理由を明快かつ簡潔に、論理的に説明せよ!! と、納得のいかないことも多く、結局のところ、乙女心は理解できないということがわかっただけだ。
しかしフィクションとしてはおもしろかったので、つい夢中になり、父親から夕飯だから降りてこい、と言われるまで読んでしまった。
リビングに顔を出すと、いつものように父が待っている。
顔はそっくりだが中身はまったく似ていない……。
親戚たちはいつも優作と父のことをそう言う。父親の有村光太郎と言う人は、とにかく人と争うことを嫌う温和な人で、口調も常に柔らかい。

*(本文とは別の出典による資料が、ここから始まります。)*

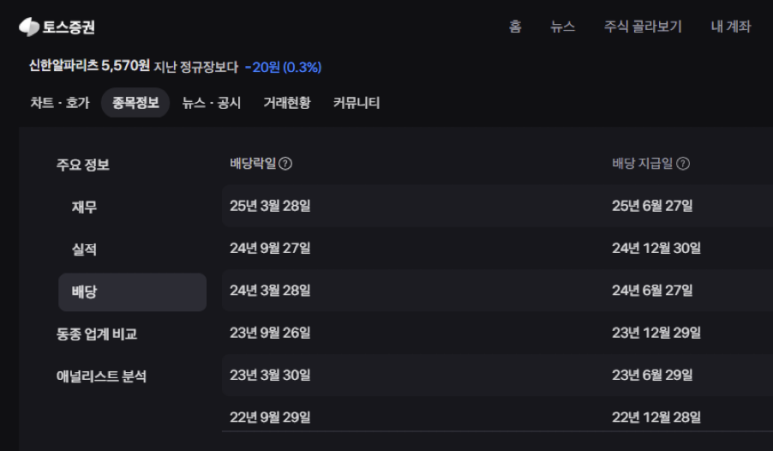
Task: Open 뉴스 in top navigation
Action: point(562,27)
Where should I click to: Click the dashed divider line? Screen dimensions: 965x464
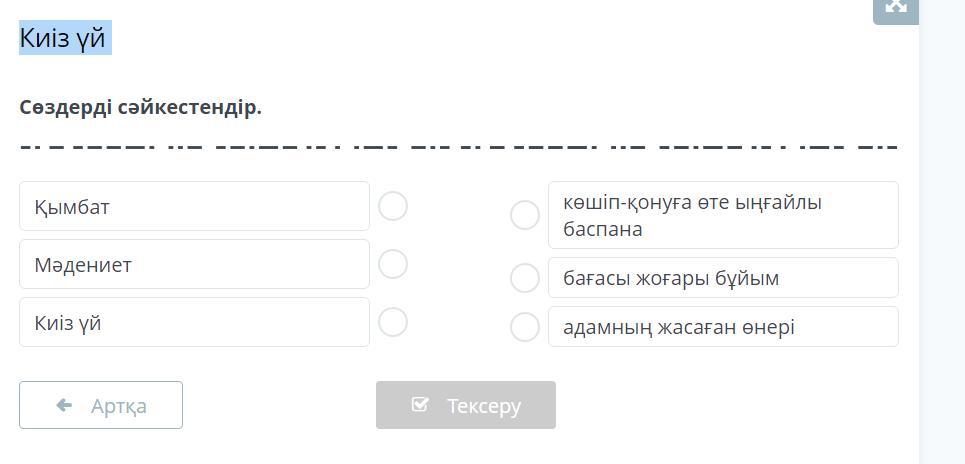[458, 146]
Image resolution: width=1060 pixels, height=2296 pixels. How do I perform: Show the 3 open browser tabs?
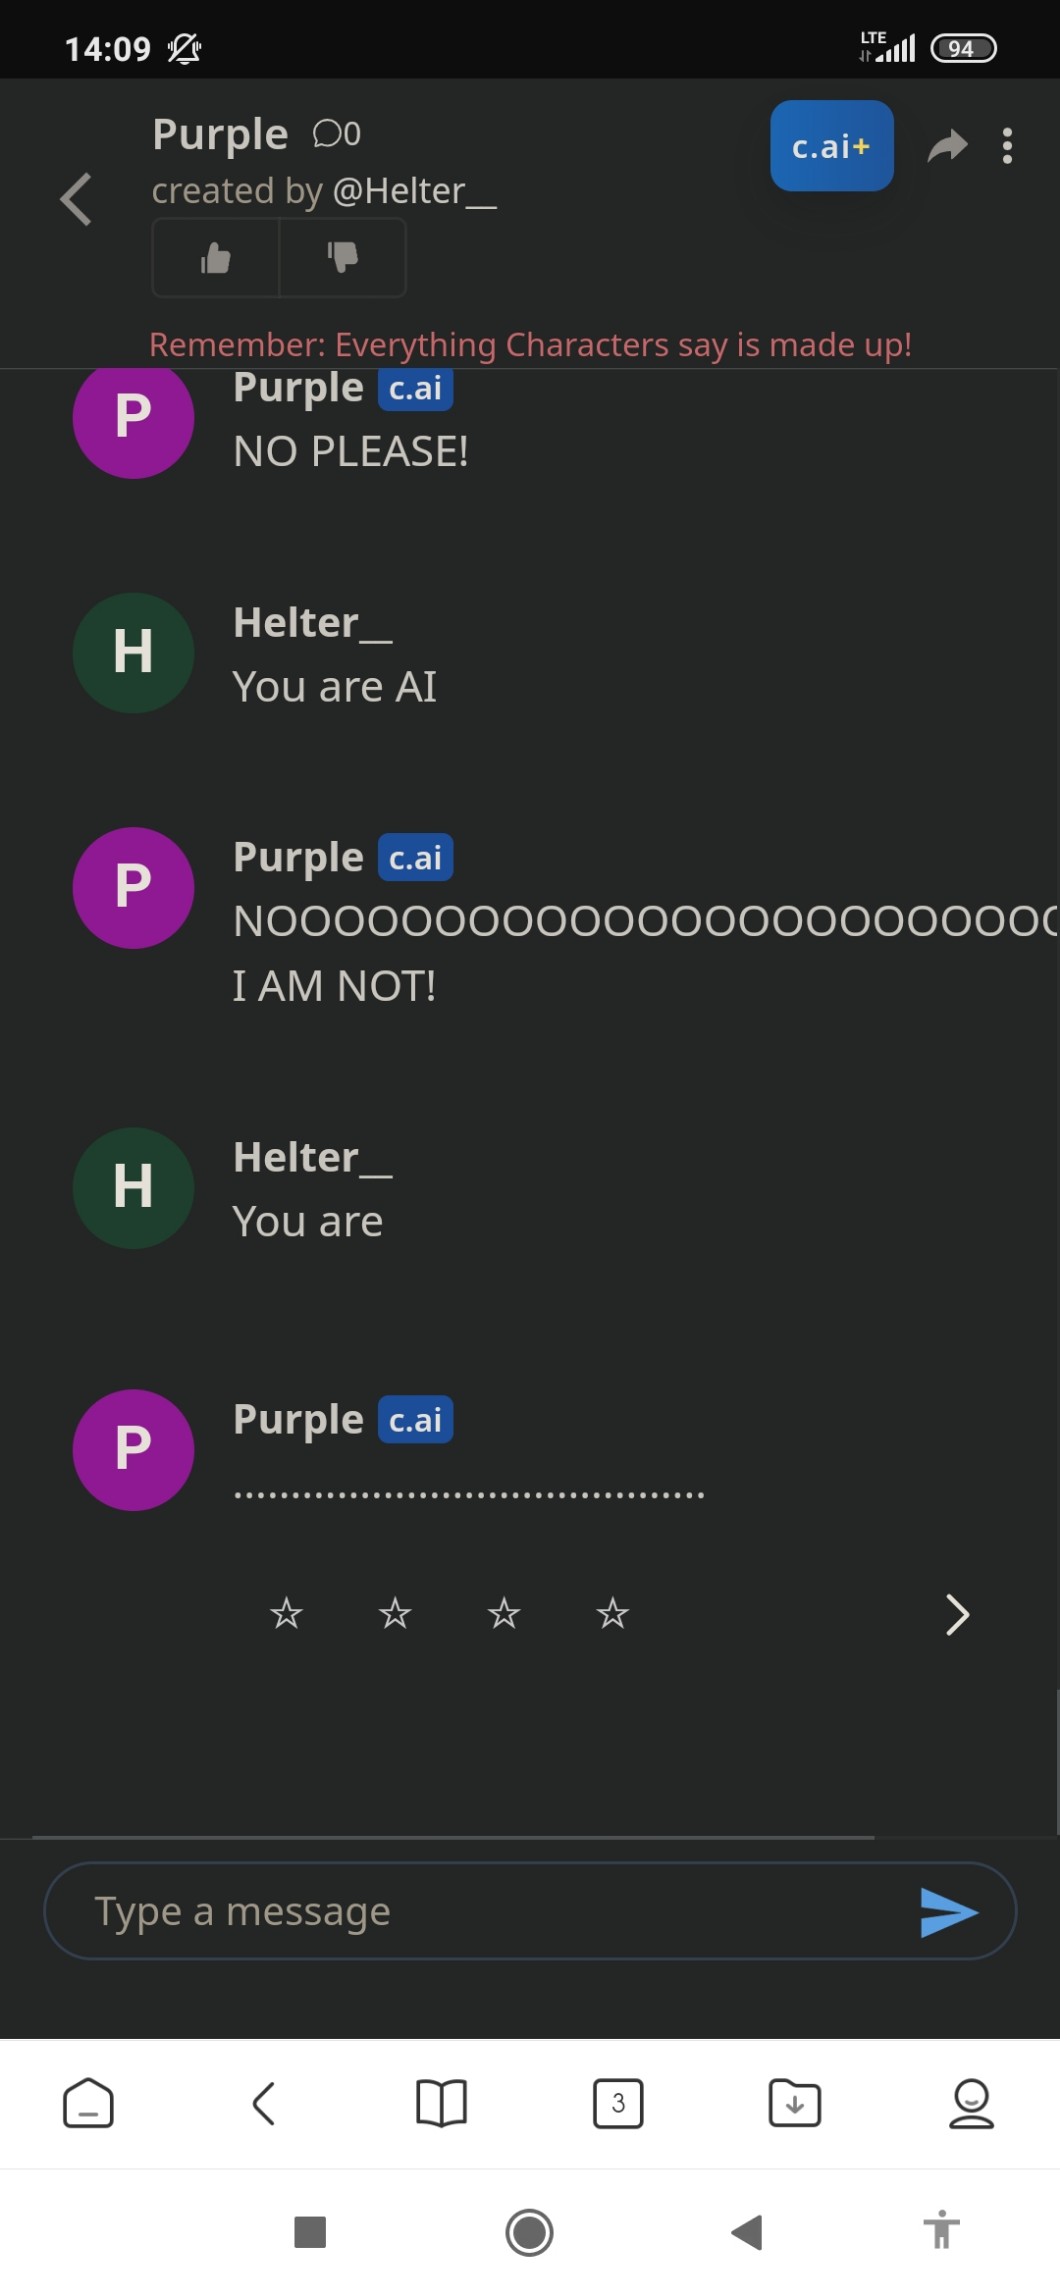618,2103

大きな声を出すことなんて、母親のことでケンカした時ぐらいだ。
子供の頃、将棋を教えてくれる教室に通い始めた時、講師で来ていた『アキ先生』は話し方や仕草が父と似ていて、だからだろうか、すぐに好きになった。
「優作、来月の三者面談だけど……」
父は息子が席に着くなり切り出した。
「都合が悪いなら、別に来なくていい」
来月には進路相談のための三者面談が予定されている。
「……そうじゃないよ。進学するのは知っているけど、そういえばどこを受験するのか聞いていなかったと思って」
「広島経済大学だ」
進路希望をかなえるには理想の大学である。
「他に、滑り止めは?」
優作は首を横に振る。
「……俺の辞書にそんな単語は存在しない」
「……まぁ、いいけど。お父さんとしては、いっそ大阪とか東京に出て、世間の荒波に揉まれるのもありだと思ったんだけどな」
「俺は県外に出るつもりはない」
そう、と父は向かいに腰かける。
「彼女はどうするんだろうね」
「彼女?」
「……好きな女の子がいるんだろう? めぐちゃんから聞いたよ」
余計なことを!!
めぐちゃん、とは従姉のことだ。
「……父親が地方公務員だから、県外には出ないと言っていた」
ファザコンめ、と優作は胸の内で呟く。
すると父は微笑んで言った。
「なんだ、その子と優作は仲間なんだな」
「仲間?」
「ファザコン仲間じゃないか」
「……」
自分がファザコンだという自覚のない優作にとって、それこそ衝撃の事実であった。
(俺もファザコンだったのか……!?)
その時、居間の電話が鳴った。
慌てて優作は立ち上がって受話器をとる。
『あ、俺、青島だけど……』
聞いたことのある名前のような気がしたが、顔は浮かんでこない。
『日曜の体育祭のことだけで、相談があってさ』
学校行事の話をしてくるということは、恐らくクラスメートだろう。
そう言われてみれば、そんな話があったような気がする。
優作は基本的に、自分の関心事以外はすべて意識の外にシャットアウトしてしまう器用な人間である。彼は子供の頃から、体を動かすことがとにかく苦手であった。
走るのが何よりも嫌いで、マラソン大会なんていうものは、はっきり言って論外だ。
『お前さ、リレーの選手になってんじゃん』
「……何?」
知らなかった。リレーなんて、よりによって一番嫌いな走ることに?
「そんな記憶はないんだが……」
もしかしたらぼんやりしていて、気がついたらそうなっていたのかもしれない。
『何言ってんだよ、昨日のホームルームの時、リレーに出たいって自分から手を挙げたらしいじゃないか』
「……らしいってなんだ?」
『俺、昨日は風邪引いて学校休んでたから……』
そうか、それは知らなかった。
『なぁ、頼む。俺と替わってくれないか、競技。今日、登校したら勝手に借り人競争に入れられちゃってて……』
借り人競争?
あれか【この学校で一番の美人教師】だとか【一番尊敬する先生】とか。
「それは、およそ俺のキャラじゃないな」
『頼むよ! 俺、走るのは得意でさ、その……いいところ見せたいんだよ』
「誰に?」
『……好きな女の子がいるから』
電話の向こうで恐らくクラスメートは、声を潜めて答えた。
以前の優作なら、鼻を鳴らしてああそうか、と終わっていただろう。
しかし、今は彼の気持ちが理解できる。
『必ず礼はするから!』
「……いいだろう」
『ほんとか?! やったあ!! ありがとう、恩に着るぜ!!』
そういえばさっき読んだマンガのヒロインが片想いしている相手は、確か陸上部に所属していた。
女の子は足の速い男が好きなのだろうか……?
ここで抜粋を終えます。